# new here



## calico colleen (Nov 24, 2007)

Hi all. Im also new at cat forum. So far, its pretty cool. Only i cant figure out how to put a clip art picture or a "non real life" picture on my profile. :wink:


----------



## marie73 (Jul 12, 2006)

Welcome! As staff to two (wild) newly-adopted calico kittens, I'm guessing we have something in common!


----------



## kitkat (Sep 22, 2003)

Welcome Calico Colleen :lol:


----------



## dmcwlvssr (Apr 24, 2005)

Welcome!
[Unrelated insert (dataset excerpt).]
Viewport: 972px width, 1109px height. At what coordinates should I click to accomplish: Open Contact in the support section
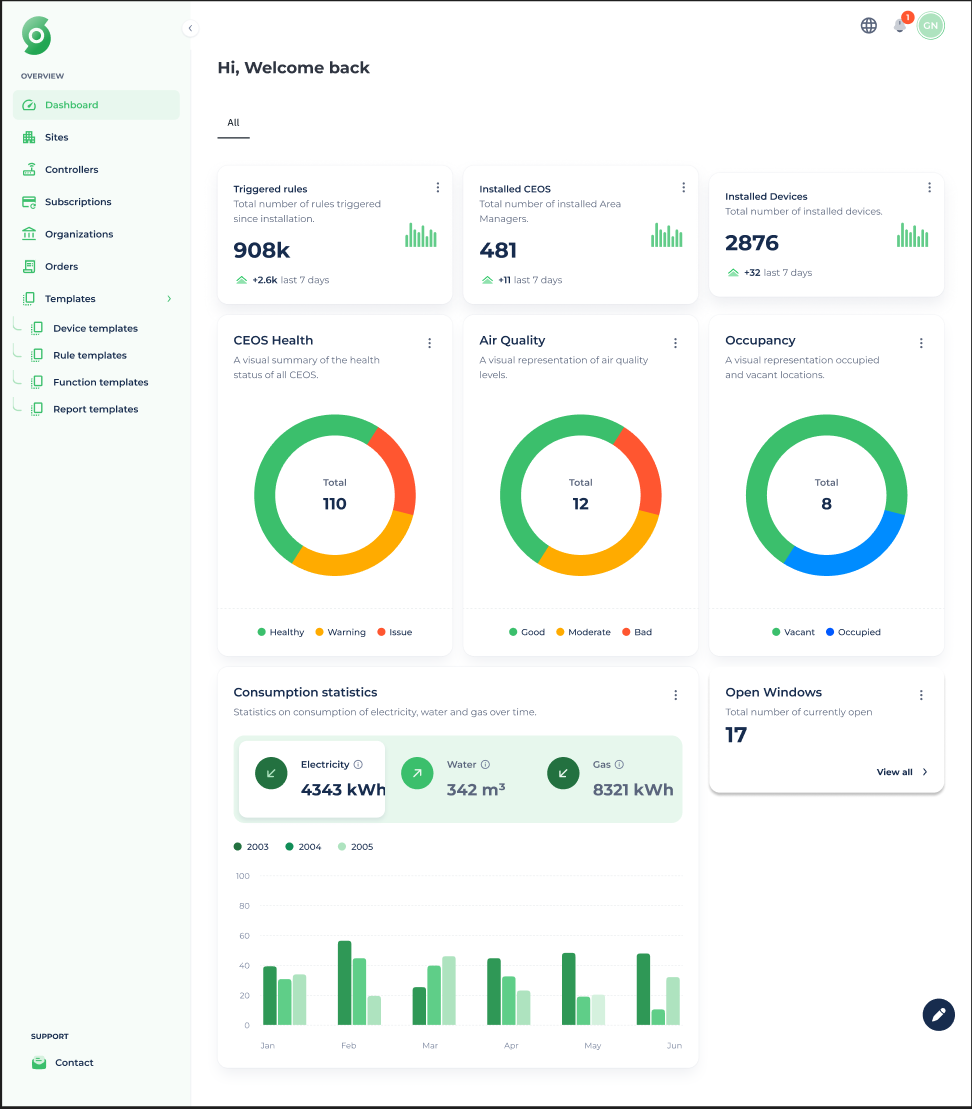click(x=76, y=1062)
I am donna owned proudly by the Incredible Four and my Big girl Freesia


----------



## doodlebug (May 13, 2006)

Welcome!

Here's some info on sigs and avatars:

http://www.catforum.com/viewtopic.php?t=7783

And how to upload a picture to the gallery here in Cat Forum and then link it to a post:

http://www.catforum.com/viewtopic.php?t=42818


----------



## DesnBaby (Apr 18, 2004)

Pictures would be nice. :wink:


----------



## calico colleen (Nov 24, 2007)

My calico kitten is only 5 months!! WOW what a piece of work.


----------



## marie73 (Jul 12, 2006)

My calico kittens are 5 months old, too! They are wild, wild girls.


----------



## calico colleen (Nov 24, 2007)

That is so wierd. We figure that my cat was born around, July 7.


----------



## Heather102180 (Nov 19, 2003)

Welcome! I love calico kitties! :lol:


----------



## BoscosMum (Apr 29, 2004)

I like your signature 'keeping it calico' that is cute.
I just got a dainty little calico girl less then a week ago.
She is so petite and sweet.
See you on the boards.


----------